Open b224618 opened this issue 3 years ago • 3 comments

Hi, thanks a lot for sharing this implementation. But I found the implementation of MultiClassCrossEntropy confusing. The things are two-fold:

  1. The computation of the output and labels. In the original paper of LwF, the (1/T) is on the power instead of being as a multiplicative factor
  2. In the 'return Variable(outputs.data, requires_grad=True).cuda()' line, this new Variable losses the computaion for computing output and optimizing this output will not updatet the model. As a result, the dist_loss in line 155 of model.py does not affect the results and the performance is same after removing this term.

Apologize if there is any mistake in my understanding, and thanks again for sharing the implementation!

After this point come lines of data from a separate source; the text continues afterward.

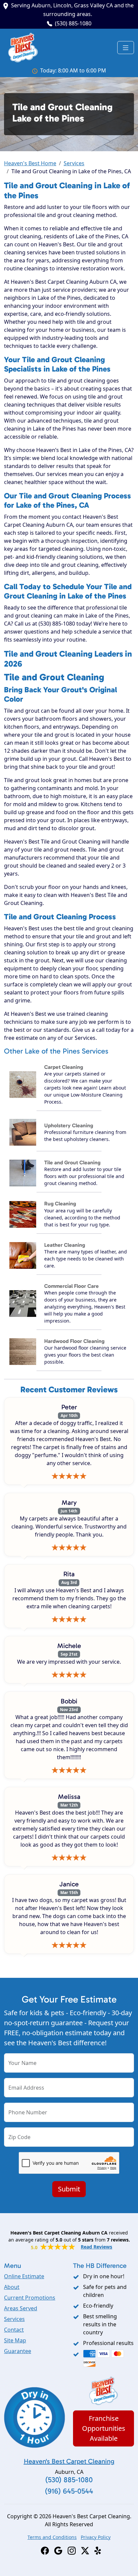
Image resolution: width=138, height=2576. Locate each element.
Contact (14, 2329)
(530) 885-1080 (73, 23)
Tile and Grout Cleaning (72, 1162)
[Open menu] (125, 47)
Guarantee (17, 2351)
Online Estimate (24, 2276)
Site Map (15, 2340)
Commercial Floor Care (71, 1286)
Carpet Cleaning (63, 1067)
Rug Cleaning (60, 1203)
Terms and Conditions (52, 2537)
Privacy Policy (96, 2537)
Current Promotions (29, 2297)
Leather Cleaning (64, 1245)
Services (74, 163)
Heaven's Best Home (30, 163)
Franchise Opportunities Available (103, 2428)
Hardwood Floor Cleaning (74, 1341)
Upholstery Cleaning (68, 1125)
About (11, 2287)
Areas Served (20, 2308)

b224618 avatar Dec 28 '21 02:12 b224618

Have you got an

Hi, thanks a lot for sharing this implementation. But I found the implementation of MultiClassCrossEntropy confusing. The things are two-fold:

  1. The computation of the output and labels. In the original paper of LwF, the (1/T) is on the power instead of being as a multiplicative factor
  2. In the 'return Variable(outputs.data, requires_grad=True).cuda()' line, this new Variable losses the computaion for computing output and optimizing this output will not updatet the model. As a result, the dist_loss in line 155 of model.py does not affect the results and the performance is same after removing this term.

Apologize if there is any mistake in my understanding, and thanks again for sharing the implementation!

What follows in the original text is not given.